- _TEXTO DO EXERCÍCIO_:
—————

Folha de S. Paulo


editorial

Burocracia sem remédio

Numa cidade de 12 milhões de habitantes, como São Paulo, não há de ser simples a logística para distribuir remédios gratuitos às farmácias estatais e garantir o acesso tempestivo a quem deles depende.

Falhas pontuais acontecem. Cabe ao poder público saná-las de pronto e por elas desculpar-se, sem recorrer a pretextos burocráticos para explicar a inoperância. Eles não têm como minorar o desconforto do doente que fica sem medicamento a que tem direito.

Tendo recebido queixas sobre remédios indisponíveis, o Ministério Público estadual tomou a iniciativa de investigar. Após visitar cinco unidades da prefeitura e uma do Estado, uma promotora constatou o desabastecimento de cerca de cem itens, numa lista de 400, alguns deles por até 180 dias seguidos.

No rol do que está em falta aparecem antibióticos, antitérmicos, antialérgicos e anticonvulsivantes, cujo fornecimento é de responsabilidade municipal, assim como imunoglobulina anti-hepatite B e morfina, do governo estadual.

Essa grave lacuna obriga pacientes e familiares a peregrinar de farmácia em farmácia. A alternativa é pagar o remédio do próprio bolso e, assim, desfalcar o orçamento.
Para mitigar o problema, a prefeitura conta com um sistema denominado Aqui Tem Remédio. Pela internet, a pessoa pode ver em que unidade se acha a medicação.

—————

- _LINHAS FORNECIDAS_:
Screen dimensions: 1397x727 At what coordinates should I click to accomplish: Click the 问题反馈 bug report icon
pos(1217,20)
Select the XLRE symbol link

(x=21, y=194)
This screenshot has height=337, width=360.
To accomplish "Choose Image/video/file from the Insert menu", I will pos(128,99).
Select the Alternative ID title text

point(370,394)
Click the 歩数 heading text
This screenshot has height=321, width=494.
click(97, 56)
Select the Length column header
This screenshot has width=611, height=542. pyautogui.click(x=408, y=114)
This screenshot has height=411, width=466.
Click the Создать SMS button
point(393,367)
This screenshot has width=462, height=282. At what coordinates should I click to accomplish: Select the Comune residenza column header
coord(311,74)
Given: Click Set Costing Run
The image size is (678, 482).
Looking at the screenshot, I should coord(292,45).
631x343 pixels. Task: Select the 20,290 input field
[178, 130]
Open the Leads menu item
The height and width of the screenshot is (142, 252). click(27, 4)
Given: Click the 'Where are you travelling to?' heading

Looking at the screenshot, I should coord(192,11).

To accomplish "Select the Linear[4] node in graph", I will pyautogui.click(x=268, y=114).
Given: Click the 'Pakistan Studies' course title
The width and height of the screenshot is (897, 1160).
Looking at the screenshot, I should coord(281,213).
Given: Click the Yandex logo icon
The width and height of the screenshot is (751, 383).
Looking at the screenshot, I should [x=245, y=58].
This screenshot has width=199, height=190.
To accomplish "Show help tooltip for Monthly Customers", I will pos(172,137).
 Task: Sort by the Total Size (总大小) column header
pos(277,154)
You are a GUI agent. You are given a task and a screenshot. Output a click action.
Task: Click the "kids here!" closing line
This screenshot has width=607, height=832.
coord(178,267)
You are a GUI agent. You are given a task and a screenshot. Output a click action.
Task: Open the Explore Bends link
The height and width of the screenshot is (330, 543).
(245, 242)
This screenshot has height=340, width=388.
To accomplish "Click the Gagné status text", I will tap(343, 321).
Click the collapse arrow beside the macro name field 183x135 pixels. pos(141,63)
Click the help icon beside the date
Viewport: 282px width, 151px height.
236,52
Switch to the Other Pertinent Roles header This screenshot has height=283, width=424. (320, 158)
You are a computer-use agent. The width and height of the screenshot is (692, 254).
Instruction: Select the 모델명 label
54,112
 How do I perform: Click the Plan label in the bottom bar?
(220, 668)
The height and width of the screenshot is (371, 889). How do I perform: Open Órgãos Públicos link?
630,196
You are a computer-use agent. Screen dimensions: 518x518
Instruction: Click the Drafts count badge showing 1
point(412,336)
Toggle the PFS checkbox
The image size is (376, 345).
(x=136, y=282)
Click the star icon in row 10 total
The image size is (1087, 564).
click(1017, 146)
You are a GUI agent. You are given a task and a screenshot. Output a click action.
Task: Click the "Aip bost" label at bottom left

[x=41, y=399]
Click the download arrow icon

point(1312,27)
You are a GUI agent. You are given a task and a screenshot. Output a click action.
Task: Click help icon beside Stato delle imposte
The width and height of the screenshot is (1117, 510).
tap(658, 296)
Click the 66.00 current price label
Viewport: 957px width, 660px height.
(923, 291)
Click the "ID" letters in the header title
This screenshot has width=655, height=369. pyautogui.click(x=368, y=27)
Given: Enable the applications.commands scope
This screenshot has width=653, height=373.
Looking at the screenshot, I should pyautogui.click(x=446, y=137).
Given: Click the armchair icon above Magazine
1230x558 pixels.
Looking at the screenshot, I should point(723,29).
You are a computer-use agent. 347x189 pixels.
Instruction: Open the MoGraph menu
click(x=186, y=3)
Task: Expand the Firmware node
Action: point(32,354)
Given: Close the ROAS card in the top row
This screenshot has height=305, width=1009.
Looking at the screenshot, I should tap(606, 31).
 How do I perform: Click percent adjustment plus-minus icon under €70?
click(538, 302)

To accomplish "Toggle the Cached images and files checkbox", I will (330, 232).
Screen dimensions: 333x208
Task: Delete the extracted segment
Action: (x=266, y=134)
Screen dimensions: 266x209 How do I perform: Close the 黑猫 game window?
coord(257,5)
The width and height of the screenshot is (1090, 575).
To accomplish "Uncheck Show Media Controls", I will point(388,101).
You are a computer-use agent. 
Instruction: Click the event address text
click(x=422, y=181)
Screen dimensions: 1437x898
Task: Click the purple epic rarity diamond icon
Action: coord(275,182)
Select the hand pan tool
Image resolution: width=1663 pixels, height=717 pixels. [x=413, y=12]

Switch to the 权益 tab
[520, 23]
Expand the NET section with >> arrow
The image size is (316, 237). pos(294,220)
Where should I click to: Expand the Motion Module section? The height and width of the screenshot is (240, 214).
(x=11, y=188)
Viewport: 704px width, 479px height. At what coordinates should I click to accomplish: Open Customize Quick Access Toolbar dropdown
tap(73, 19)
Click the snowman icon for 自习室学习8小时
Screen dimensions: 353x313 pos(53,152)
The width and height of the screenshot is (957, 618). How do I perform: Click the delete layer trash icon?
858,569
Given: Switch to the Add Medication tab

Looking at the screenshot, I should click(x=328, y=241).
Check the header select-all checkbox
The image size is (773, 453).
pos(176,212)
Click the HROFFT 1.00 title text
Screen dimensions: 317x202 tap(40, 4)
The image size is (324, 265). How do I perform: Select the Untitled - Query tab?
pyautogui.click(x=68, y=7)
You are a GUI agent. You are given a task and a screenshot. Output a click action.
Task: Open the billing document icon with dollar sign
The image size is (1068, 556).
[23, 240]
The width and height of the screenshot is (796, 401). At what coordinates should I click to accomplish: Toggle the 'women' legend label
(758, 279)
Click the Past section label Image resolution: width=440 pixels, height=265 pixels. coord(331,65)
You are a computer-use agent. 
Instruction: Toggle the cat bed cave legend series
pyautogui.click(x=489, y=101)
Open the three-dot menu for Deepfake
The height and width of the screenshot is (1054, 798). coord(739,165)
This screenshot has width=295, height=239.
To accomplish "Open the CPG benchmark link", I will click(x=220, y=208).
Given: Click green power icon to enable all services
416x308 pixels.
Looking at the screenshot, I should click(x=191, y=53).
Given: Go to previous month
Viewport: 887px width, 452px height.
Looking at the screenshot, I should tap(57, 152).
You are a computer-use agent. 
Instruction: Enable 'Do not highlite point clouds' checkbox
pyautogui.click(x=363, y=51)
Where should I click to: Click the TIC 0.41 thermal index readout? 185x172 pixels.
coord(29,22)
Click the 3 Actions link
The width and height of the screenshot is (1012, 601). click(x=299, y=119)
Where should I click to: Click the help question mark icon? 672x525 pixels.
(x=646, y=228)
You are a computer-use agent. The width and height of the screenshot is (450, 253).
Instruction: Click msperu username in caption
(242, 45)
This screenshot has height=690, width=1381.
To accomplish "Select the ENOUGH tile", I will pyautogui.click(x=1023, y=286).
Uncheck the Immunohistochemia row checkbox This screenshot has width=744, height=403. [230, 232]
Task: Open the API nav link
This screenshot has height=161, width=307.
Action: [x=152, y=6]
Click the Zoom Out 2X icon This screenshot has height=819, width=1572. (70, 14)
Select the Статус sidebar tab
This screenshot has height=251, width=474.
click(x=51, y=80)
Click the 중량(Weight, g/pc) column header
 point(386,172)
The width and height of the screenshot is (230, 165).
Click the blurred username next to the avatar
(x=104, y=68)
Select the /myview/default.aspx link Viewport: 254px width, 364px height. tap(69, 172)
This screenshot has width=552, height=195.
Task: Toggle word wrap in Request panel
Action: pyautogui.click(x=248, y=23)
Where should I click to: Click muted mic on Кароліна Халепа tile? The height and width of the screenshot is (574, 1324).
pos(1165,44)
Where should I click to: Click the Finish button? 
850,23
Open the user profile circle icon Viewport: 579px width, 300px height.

—————

- _TAREFA PROPOSTA 1_: Cada afirmação a seguir está de acordo com o editorial sobre a falta de remédios em São Paulo? Responda sim ou não e cite, entre aspas, as palavras exatas do editorial que decidem. (a) A promotora visitou cinco unidades da prefeitura e uma do Estado. (b) O fornecimento de morfina cabe ao município. (c) O sistema Aqui Tem Remédio é mantido pelo governo estadual.
- _TAREFA PROPOSTA 2_: Transcreva do editorial sobre a falta de remédios tudo o que vai de "Tendo recebido queixas" até "do governo estadual.".
- _TAREFA PROPOSTA 3_: Prossiga o editorial sobre a falta de remédios nas farmácias públicas de São Paulo a partir da última frase apresentada.

- _RESPOSTA 1_:
(a) Sim: "Após visitar cinco unidades da prefeitura e uma do Estado"
(b) Não: "assim como imunoglobulina anti-hepatite B e morfina, do governo estadual"
(c) Não: "a prefeitura conta com um sistema denominado Aqui Tem Remédio"

- _RESPOSTA 2_:
Tendo recebido queixas sobre remédios indisponíveis, o Ministério Público estadual tomou a iniciativa de investigar. Após visitar cinco unidades da prefeitura e uma do Estado, uma promotora constatou o desabastecimento de cerca de cem itens, numa lista de 400, alguns deles por até 180 dias seguidos.

No rol do que está em falta aparecem antibióticos, antitérmicos, antialérgicos e anticonvulsivantes, cujo fornecimento é de responsabilidade municipal, assim como imunoglobulina anti-hepatite B e morfina, do governo estadual.

- _RESPOSTA 3_:
A própria Secretaria da Saúde, contudo, avisa que a informação se refere ao estoque do dia anterior e não dá garantia de que a busca será bem-sucedida. De todo modo, é uma forma mais humana de tratar contribuintes enfermos.

Não se pode dizer que o mesmo espírito tenha contaminado a reação das duas administrações ao inquérito civil aberto pela promotora. A secretaria municipal atribuiu o problema a atrasos de fornecedores, que diz ter multado.

A congênere estadual negou o desabastecimento, afirmou discordar da metodologia do Ministério Público e dividiu a responsabilidade com o governo federal: "O Estado não tem competência pela compra de todos os itens distribuídos nas farmácias estaduais, uma vez que a compra de certos medicamentos é de responsabilidade do Ministério da Saúde".

Alegações verazes, talvez, mas que não justificam as deficiências, porque tampouco serão inéditas. O bom administrador se antecipa a elas e assegura margem de segurança para manter o serviço, sem escudar-se na própria burocracia.